## TASK INSTRUCTIONS
Where in the data below does the word "link" appear? Copy every line that has it.
━━━━━━━━━━━━━━━━
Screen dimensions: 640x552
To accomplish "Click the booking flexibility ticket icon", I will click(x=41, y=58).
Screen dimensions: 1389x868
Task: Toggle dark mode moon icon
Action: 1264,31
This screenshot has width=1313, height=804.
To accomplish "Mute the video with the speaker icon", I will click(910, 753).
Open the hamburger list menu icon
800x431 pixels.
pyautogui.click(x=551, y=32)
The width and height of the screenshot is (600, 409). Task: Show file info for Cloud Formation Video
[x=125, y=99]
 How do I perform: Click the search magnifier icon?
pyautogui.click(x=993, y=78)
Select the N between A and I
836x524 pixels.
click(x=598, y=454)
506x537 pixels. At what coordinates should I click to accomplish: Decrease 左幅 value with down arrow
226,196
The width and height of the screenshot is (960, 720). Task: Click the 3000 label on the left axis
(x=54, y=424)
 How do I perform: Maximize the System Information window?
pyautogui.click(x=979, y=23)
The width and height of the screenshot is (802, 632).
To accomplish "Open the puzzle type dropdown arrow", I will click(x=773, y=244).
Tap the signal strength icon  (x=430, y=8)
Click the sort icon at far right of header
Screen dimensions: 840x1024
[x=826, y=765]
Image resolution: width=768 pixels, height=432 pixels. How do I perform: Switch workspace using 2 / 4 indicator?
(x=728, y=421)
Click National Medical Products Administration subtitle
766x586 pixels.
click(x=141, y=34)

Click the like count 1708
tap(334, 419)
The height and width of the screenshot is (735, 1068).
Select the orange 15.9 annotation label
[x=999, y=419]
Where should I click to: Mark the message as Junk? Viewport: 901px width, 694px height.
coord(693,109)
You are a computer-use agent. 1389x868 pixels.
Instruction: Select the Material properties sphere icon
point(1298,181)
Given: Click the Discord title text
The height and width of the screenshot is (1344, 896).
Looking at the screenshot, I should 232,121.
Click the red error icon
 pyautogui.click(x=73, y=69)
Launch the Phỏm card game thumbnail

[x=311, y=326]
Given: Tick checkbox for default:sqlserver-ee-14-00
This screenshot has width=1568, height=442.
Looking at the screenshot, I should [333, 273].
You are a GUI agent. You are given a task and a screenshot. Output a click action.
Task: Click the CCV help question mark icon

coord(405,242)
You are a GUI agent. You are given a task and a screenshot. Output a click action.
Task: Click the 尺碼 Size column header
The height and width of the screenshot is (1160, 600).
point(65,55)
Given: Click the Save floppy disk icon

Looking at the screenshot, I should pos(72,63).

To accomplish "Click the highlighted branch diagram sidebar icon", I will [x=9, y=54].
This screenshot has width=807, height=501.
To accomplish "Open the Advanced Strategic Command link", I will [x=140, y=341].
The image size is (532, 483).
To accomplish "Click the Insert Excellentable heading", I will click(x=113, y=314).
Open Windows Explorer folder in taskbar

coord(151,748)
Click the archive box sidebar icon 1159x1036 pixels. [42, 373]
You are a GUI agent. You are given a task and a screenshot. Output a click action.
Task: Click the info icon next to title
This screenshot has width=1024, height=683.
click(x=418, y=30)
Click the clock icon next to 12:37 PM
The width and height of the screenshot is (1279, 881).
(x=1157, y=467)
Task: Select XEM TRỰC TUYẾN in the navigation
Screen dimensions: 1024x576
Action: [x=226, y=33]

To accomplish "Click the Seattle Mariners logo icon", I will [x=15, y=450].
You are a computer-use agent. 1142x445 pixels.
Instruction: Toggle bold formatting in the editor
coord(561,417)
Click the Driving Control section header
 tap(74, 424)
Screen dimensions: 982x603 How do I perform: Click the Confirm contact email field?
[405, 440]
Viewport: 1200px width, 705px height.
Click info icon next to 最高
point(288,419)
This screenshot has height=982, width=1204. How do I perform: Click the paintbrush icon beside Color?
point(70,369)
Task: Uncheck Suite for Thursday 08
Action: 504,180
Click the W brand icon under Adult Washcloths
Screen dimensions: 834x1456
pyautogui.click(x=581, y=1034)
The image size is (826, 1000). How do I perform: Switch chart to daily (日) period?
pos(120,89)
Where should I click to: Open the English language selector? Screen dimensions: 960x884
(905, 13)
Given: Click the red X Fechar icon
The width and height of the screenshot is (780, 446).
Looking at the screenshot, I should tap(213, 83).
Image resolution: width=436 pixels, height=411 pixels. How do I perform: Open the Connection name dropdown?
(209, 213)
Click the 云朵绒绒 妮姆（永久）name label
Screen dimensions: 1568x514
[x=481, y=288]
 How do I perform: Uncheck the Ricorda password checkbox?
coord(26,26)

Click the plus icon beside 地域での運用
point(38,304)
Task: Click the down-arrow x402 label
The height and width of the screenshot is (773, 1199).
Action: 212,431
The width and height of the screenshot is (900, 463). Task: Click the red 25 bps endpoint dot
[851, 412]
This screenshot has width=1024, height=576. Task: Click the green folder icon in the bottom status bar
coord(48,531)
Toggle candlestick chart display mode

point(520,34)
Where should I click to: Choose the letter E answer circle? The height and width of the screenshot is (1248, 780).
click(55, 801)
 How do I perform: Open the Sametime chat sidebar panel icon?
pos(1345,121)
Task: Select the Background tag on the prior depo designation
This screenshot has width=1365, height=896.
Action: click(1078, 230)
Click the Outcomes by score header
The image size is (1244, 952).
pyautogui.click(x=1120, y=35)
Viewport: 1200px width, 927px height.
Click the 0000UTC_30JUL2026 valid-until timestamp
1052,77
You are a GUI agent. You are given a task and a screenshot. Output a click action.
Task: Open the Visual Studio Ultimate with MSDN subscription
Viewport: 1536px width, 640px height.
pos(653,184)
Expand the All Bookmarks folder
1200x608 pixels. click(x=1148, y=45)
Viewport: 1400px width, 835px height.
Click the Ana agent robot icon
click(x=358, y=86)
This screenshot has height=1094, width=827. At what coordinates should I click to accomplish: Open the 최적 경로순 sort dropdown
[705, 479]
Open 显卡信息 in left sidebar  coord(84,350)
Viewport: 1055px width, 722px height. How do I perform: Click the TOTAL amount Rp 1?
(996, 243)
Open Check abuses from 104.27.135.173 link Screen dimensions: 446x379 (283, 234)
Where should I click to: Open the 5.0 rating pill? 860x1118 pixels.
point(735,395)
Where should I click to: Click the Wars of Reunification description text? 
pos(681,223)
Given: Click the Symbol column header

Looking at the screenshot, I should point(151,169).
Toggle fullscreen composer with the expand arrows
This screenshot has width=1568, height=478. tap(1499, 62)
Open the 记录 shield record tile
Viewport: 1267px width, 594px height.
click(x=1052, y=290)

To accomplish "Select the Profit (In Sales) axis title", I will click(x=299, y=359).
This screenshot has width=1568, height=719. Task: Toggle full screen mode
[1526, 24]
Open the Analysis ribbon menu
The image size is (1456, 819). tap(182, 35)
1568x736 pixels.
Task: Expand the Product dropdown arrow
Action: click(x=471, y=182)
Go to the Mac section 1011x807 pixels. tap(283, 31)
━━━━━━━━━━━━━━━━
## RESULT
To accomplish "Open the Advanced Strategic Command link", I will [x=140, y=341].
Open Check abuses from 104.27.135.173 link Screen dimensions: 446x379 (283, 234)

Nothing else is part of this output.